Think of the old concequences game and take two pieces of paper. On one piece write what you love about your home, fold it over and then each time you remember another thing add it on so it might be , the lovely smell of woodsmoke, or your lovely hamamelis scent, On the other piece write what you dont like, so the effort to bring shopping in up 6 steps to the door, or the noisy or inconsiderate neighbours you wont miss for a minute. Again fold it over and keep adding to it. Get your husband to do the same. dont show or tell each other what you are putting. Then when the page is full put it away in a drawer for about a week. So find a time when you are not too tired, but perhaps it is pouring with rain. so now again individually you look at the papers and the first thing you are doing is putting things together in groups, i.e. noisy neighbours, late night door slamming, loud music late at night, ior positive can walk to the drs in 5 minutes, local dentist has looked after your teeth for 20 years, the garden club is great etc. So when you have seen your groups then look at each others ideas. You can actually be amazed by something that didnt occur to you to mention comes up in the other persons list i'e' that flipping dog 3 doors down gets loose and comes in your garden wrecking your border,etc
It is not a competition, but you sort of then get into the trade off , so will put up with smaller garden if I can be close to the golf club or whatever. That is a good starting point, and has committed you to nothing yet, so the anxety of the thought of moving does not need to cloud your judgement and you can end up with a much clearer idea of what is important and not important. Dont forget the most important of all, you have each other and can still make the choices about what is important in your lives and you do not have to be shoved into making a hurried decision due to ill health. Dont know if you ever saw a programme called waiting for God, where diana - played by the wonderful stephanie cole is physically disabled and has to use a wheelchair or hobble about. But she has been a war correspondent and lived her life to the full and is not prepared to be talked down to etc.Well that is me! I intend to be polite where possible but no one is calling me dear or asking how are we today!! Read the poem , when I am old and wear purple by Jenny Joseph and that is my attitude to life and go for it. Every good wish and it does not matter what you decide to do in the end, go, stay, split it to flats. What counts is that it is YOUR decision as you have made decisions about your lives all the way. I hope that you will be happy together wherever you end up and would like it if you let me know what happens next!
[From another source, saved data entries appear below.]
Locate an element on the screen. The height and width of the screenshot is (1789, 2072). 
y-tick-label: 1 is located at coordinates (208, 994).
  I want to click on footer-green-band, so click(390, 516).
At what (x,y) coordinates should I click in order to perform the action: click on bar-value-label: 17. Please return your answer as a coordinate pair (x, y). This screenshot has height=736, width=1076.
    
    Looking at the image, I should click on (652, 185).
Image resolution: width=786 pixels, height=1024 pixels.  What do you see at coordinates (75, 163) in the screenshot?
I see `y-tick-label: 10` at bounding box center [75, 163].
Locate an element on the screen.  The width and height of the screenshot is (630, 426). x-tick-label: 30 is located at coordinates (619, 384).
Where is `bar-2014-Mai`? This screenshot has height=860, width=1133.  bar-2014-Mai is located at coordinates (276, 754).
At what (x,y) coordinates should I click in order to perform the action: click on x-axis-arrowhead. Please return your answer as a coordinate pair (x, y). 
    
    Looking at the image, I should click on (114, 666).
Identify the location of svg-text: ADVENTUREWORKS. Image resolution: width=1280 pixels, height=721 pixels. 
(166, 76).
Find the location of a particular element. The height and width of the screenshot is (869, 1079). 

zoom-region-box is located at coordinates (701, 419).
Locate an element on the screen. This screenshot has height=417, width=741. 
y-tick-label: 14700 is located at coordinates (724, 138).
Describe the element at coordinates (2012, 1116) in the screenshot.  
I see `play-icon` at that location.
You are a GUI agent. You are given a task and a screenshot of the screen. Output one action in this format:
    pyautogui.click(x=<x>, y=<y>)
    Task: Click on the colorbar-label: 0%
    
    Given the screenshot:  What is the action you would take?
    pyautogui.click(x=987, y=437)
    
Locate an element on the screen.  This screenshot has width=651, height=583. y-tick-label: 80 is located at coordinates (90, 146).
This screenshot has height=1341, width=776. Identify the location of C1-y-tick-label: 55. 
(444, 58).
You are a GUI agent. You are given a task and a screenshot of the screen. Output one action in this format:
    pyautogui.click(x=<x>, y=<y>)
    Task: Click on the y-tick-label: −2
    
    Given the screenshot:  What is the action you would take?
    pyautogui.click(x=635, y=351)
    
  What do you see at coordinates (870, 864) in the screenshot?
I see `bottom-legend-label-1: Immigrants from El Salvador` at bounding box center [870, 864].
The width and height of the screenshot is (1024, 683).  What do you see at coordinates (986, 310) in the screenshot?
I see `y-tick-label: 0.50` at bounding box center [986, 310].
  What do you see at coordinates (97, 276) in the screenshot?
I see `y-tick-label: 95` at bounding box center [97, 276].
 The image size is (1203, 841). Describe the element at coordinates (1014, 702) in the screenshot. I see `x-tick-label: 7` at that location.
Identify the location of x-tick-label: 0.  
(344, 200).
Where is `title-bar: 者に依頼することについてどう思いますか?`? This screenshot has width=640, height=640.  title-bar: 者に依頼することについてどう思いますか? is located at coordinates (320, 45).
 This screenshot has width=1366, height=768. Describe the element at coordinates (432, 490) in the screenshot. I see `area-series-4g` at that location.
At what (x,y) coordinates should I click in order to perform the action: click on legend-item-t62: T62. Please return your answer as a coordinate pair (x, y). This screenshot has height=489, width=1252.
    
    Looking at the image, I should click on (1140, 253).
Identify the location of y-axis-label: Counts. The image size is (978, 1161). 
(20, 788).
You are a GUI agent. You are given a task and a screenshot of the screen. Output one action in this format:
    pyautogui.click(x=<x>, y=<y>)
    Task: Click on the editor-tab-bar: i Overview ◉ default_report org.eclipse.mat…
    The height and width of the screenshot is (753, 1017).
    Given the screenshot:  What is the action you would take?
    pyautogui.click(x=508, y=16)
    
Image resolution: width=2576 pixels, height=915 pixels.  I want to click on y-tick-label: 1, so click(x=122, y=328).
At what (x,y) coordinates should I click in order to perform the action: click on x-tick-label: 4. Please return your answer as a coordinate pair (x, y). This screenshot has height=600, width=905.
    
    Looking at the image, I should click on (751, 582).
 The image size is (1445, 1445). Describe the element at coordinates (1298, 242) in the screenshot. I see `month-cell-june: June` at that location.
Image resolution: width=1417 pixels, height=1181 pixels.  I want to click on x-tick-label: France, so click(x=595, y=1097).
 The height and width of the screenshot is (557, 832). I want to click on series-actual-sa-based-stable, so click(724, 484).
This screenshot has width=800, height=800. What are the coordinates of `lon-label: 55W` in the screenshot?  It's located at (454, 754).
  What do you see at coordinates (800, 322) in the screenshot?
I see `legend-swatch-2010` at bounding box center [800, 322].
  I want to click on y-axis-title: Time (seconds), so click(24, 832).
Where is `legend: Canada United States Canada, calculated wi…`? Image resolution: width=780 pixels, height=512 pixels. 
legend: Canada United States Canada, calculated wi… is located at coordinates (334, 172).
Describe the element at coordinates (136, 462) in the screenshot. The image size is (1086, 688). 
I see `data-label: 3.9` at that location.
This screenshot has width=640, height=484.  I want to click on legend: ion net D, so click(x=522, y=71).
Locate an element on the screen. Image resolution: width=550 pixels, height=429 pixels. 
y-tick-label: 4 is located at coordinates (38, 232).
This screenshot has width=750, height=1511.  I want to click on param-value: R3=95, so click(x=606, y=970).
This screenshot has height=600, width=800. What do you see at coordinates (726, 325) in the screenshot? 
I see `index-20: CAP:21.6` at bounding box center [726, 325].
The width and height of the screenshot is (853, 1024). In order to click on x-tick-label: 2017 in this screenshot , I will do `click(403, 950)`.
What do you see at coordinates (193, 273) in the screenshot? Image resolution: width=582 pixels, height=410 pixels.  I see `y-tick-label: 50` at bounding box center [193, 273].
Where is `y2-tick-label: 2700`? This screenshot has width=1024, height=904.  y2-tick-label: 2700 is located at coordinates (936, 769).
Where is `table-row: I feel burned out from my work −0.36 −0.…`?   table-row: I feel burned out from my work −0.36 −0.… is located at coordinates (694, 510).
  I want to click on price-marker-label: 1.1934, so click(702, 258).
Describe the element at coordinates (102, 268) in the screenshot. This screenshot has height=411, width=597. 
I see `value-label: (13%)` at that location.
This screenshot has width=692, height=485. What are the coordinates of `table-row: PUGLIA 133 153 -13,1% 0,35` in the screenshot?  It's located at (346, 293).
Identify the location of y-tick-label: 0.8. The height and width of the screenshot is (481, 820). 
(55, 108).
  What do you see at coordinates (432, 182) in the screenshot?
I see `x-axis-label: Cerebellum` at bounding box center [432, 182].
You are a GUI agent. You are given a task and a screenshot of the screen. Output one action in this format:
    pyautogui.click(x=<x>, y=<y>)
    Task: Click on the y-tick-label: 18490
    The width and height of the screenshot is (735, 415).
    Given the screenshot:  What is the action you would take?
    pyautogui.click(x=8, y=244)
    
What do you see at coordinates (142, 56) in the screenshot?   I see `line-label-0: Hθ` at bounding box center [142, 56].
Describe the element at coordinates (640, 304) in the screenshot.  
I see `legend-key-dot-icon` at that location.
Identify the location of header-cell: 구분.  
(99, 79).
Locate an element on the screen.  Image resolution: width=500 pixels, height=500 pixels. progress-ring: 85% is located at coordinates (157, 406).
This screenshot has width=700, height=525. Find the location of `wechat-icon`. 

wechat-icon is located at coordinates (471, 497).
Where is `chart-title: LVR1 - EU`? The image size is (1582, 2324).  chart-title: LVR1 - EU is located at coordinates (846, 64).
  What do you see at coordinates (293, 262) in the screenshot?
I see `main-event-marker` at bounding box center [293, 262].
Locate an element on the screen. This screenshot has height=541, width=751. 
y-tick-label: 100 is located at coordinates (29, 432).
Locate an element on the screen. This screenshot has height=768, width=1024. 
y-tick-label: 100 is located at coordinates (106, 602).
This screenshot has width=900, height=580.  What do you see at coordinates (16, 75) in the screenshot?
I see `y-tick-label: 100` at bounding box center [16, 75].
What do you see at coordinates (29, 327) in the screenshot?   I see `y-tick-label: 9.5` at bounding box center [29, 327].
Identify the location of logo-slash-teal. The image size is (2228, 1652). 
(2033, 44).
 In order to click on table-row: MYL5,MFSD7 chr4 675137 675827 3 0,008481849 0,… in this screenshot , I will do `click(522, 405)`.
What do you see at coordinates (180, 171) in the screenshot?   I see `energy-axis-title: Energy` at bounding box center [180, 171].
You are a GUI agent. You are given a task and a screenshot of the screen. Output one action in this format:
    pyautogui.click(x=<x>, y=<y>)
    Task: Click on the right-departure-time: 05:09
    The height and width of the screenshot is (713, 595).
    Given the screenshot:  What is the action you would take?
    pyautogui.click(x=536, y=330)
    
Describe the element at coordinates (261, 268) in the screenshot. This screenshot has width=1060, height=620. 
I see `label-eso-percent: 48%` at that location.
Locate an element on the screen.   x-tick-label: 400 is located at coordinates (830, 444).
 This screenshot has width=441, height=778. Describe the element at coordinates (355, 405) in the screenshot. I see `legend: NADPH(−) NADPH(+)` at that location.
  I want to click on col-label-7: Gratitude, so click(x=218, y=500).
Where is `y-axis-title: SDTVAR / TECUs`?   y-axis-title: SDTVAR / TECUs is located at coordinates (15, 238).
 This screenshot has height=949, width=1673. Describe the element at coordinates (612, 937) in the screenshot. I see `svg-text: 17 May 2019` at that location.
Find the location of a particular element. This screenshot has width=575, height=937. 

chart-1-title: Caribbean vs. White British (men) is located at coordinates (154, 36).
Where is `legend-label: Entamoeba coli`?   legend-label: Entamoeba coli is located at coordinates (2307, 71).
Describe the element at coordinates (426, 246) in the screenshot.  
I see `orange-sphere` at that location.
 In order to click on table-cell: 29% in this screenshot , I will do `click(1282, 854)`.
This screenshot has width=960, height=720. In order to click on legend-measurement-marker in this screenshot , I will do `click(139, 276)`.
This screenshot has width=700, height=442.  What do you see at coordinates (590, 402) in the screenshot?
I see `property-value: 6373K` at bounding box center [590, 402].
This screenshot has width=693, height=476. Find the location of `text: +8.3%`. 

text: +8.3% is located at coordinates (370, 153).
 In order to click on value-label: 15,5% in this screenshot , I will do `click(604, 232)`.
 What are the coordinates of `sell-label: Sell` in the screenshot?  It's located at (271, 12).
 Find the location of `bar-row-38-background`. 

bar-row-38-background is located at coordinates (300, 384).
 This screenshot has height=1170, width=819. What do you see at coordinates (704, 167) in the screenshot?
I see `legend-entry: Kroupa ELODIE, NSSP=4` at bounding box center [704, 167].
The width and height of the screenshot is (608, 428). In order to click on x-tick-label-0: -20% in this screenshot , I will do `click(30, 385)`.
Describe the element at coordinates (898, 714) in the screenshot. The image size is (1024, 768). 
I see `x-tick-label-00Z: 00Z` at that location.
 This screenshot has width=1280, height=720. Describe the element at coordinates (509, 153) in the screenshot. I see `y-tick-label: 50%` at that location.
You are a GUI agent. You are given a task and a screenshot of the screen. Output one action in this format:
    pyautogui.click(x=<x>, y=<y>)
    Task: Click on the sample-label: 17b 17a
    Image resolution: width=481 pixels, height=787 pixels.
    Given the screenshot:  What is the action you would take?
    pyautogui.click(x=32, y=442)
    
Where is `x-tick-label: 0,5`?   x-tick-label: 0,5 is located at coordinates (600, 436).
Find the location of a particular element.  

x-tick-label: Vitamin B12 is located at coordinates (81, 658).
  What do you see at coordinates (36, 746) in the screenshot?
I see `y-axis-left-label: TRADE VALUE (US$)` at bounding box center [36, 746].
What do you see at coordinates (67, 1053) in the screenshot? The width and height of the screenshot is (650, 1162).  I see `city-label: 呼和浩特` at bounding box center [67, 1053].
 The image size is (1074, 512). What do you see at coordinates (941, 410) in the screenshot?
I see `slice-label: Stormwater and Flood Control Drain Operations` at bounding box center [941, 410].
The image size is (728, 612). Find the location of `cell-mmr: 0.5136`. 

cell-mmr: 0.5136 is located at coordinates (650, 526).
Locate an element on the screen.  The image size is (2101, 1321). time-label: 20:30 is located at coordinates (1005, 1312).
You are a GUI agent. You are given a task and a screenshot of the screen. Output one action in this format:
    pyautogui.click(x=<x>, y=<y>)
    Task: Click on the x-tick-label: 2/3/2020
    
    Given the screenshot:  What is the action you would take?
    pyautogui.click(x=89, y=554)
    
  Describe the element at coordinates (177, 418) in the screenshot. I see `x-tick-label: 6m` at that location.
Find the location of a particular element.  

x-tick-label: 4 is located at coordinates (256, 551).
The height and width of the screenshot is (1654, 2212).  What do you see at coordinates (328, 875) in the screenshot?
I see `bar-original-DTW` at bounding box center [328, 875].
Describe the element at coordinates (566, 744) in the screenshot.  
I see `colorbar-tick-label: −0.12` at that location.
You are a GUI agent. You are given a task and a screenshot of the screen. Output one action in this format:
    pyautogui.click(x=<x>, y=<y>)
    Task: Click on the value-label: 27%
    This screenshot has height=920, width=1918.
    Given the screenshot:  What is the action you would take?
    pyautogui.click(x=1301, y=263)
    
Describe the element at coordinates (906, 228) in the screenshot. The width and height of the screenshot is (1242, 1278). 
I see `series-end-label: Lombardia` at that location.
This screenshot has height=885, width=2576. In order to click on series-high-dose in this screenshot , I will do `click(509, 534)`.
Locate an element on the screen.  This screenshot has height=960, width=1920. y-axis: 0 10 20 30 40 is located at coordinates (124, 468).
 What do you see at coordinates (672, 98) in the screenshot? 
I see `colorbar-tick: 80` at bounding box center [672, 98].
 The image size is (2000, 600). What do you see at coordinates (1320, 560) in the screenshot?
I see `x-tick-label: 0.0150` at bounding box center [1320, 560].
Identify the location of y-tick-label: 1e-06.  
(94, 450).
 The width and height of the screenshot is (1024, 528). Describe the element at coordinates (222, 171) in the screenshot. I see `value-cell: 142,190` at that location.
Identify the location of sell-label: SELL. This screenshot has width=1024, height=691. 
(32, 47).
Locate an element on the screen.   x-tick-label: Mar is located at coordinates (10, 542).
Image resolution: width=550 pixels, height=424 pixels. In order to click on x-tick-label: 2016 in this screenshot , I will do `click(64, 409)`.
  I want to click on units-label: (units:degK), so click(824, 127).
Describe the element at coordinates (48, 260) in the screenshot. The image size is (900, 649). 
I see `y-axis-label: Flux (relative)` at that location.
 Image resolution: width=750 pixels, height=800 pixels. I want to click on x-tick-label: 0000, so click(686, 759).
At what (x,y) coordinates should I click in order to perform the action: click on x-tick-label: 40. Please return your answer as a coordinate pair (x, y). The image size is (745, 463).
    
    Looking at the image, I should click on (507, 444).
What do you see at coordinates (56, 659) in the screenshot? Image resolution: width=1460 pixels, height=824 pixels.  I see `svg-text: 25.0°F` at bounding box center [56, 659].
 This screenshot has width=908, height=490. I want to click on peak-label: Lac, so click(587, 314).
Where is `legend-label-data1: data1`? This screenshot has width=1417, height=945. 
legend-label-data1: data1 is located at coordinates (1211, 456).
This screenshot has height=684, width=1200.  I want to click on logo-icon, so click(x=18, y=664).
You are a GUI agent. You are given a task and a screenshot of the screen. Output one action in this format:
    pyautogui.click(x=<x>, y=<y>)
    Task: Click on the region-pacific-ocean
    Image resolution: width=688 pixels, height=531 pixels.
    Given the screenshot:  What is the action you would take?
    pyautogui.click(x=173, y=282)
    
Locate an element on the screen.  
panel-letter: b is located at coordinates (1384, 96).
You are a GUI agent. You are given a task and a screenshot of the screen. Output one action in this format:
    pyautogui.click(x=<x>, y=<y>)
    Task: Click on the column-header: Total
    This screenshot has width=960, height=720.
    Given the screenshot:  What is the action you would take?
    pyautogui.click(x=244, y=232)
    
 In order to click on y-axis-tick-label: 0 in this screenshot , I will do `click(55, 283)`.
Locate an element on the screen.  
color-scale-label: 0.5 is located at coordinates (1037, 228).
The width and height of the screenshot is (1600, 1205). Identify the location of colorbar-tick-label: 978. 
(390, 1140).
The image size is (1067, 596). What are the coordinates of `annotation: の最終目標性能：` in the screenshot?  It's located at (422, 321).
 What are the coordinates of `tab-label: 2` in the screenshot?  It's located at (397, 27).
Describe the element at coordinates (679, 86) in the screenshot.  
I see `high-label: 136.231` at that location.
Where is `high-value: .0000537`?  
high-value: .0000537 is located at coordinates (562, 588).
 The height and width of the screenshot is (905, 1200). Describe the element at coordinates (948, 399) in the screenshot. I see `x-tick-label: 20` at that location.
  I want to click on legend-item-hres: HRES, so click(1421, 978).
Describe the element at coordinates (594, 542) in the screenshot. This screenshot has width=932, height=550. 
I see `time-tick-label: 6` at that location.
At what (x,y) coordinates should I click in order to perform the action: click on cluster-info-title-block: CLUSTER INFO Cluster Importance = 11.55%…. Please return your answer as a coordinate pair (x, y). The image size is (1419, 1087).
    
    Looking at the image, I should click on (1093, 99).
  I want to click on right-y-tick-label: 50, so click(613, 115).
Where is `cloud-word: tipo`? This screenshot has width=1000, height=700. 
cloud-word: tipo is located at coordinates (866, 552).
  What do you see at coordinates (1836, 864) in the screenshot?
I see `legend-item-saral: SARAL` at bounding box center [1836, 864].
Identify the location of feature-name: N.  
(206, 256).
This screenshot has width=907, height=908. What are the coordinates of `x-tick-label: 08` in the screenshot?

Madeleine Thankyou for such a thoughtful post , I love all the things you suggest. , especially writing down what we like/want from a move to a smaller house,,we want to stay near friends, shops , the train station , doctors , bus routes, and my golf club,
We have all of these where we are now.
This has been our family home for 54years, we moved in after our honeymoon in 1968. It’s going to be very very hard to leave when the time comes. I am trying to be very brave, but yesterday I had a real wobble and was tearful most of the day. Silly I know. !!